> _PROBLEMS TO SOLVE_
a - Extract everything in the State v. Lawrence opinion from "The primary issue" down to "denying the motion.", and reproduce it word for word.
b - Answer the following from the State v. Lawrence opinion, marking each answer with the matching numeral:
(i) Which judge authored the opinion?
(ii) What term of incarceration did the court impose for manslaughter in the first degree with a firearm?
(iii) What maximum statutory limit for manslaughter in the first degree does the defendant claim his sentence exceeded?
c - Write the next portion of the State v. Lawrence court opinion, beginning after its final sentence.

------ ARTICLE

State v. Lawrence

Opinion

DUPONT, J.

The primary issue in this appeal is whether the trial court properly rendered judgment dismissing the motion to correct an illegal sentence1 that was filed by the defendant, Tarrance Lawrence. The court concluded that it lacked jurisdiction to consider the motion. We hold that the court had jurisdiction to consider the claim, but that, as a matter of law, the sentence was not illegal. We therefore reverse the judgment, remand the case and direct the court to render judgment denying the motion.

The defendant was charged with one count each of murder, carrying a pistol without a permit and tampering with physical evidence in violation of General Statutes §§ 53a-54a (a), 29-35 and 53a-155 (a) (1), respectively. The murder charge alleged that the defendant caused death by use of a firearm. The defendant invoked the affirmative defense of extreme emotional disturbance to the murder charge. The jury found the defendant guilty of carrying a pistol without a permit and tampering with physical evidence and not guilty by reason of extreme emotional disturbance as to the murder charge. The jury also found the defendant guilty of manslaughter in the first degree with a firearm under General Statutes § 53a-55a. In accord with the instructions to the jury, as requested by the defendant’s coun*787sel, the jury, after finding the defendant not guilty of murder because of extreme emotional disturbance, considered whether he was guilty of manslaughter in the first degree with a firearm. The court sentenced the defendant to thirty-five years incarceration on the latter offense. He received concurrent sentences on the other two charges. The defendant appealed on grounds unrelated to the present claim of an illegal sentence, and this court affirmed the judgment. State v. Lawrence, 67 Conn. App. 284, 786 A.2d 1227 (2001), cert. denied, 259 Conn. 919, 791 A.2d 567 (2002). Subsequently, the defendant filed the motion to correct an illegal sentence that is the subject of this appeal.

This case presents an issue of first impression. The question is whether Practice Book § 43-22 is an appropriate device to challenge the propriety of a sentence that is imposed pursuant to a statute under which the defendant argues he could not, as a matter of law, have been convicted.2 The defendant claims that his sentence was illegal because it exceeded the maximum statutory limit of twenty years for the crime of manslaughter in the first degree, as provided in General Statutes § 53a-35a (5), which he claims is the crime for which he should have been sentenced. He argues that it was the only crime for which he could have been found guilty after he was found not guilty of murder by reason of extreme emotional disturbance, as provided in § 53a-54a. There is no dispute that this issue was not raised at trial, that it could have been raised as an unpreserved constitutional issue or as plain error on direct appeal and that it was not. There also is no dispute that the sentence the defendant received facially matched that permitted for the crime for which he was convicted, *788namely, manslaughter in the first degree with a firearm, or that his counsel requested the very jury instruction that the court gave as to that crime. The determination of whether a sentence is legal is a question of law. State v. Barksdale, 79 Conn. App. 126, 138, 829 A.2d 911 (2003). Furthermore, such a claim may be raised for the first time on direct appeal; id., 139; or by way of a motion to correct an illegal sentence. Cobham v. Commissioner of Correction, 258 Conn. 30, 38, 779 A.2d 80 (2001).

------------
------ GIVEN MATERIAL

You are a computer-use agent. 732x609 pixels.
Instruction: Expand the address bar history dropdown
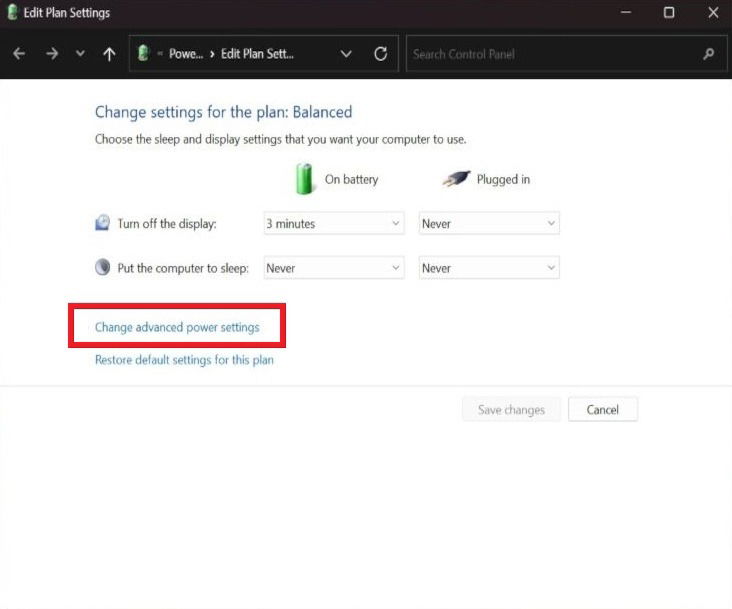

------------

> _ANSWERS BELOW_
a -
The primary issue in this appeal is whether the trial court properly rendered judgment dismissing the motion to correct an illegal sentence1 that was filed by the defendant, Tarrance Lawrence. The court concluded that it lacked jurisdiction to consider the motion. We hold that the court had jurisdiction to consider the claim, but that, as a matter of law, the sentence was not illegal. We therefore reverse the judgment, remand the case and direct the court to render judgment denying the motion.

b -
(i) DuPont, J.
(ii) Thirty-five years.
(iii) Twenty years, as provided in General Statutes § 53a-35a (5).

c -
We begin with a brief review of this court’s and the Supreme Court’s interpretation and application of Practice Book § 43-22. In State v. McNellis, 15 Conn. App. 416, 443-44, 546 A.2d 292, cert. denied, 209 Conn. 809, 548 A.2d 441 (1988), this court defined an illegal sentence as “essentially one which either exceeds the relevant statutory maximum limits, violates a defendant’s right against double jeopardy, is ambiguous, or is internally contradictory.” A sentence imposed in an illegal manner is one “within the relevant statutory limits but . . . imposed in a way which violates [the] defendant’s right ... to be addressed personally at sentencing and to speak in mitigation of punishment ... or his right to be sentenced by a judge relying on accurate information or considerations solely in the record, or his right that the government keep its plea agreement promises . . . .” (Internal quotation marks omitted.) Id., 444.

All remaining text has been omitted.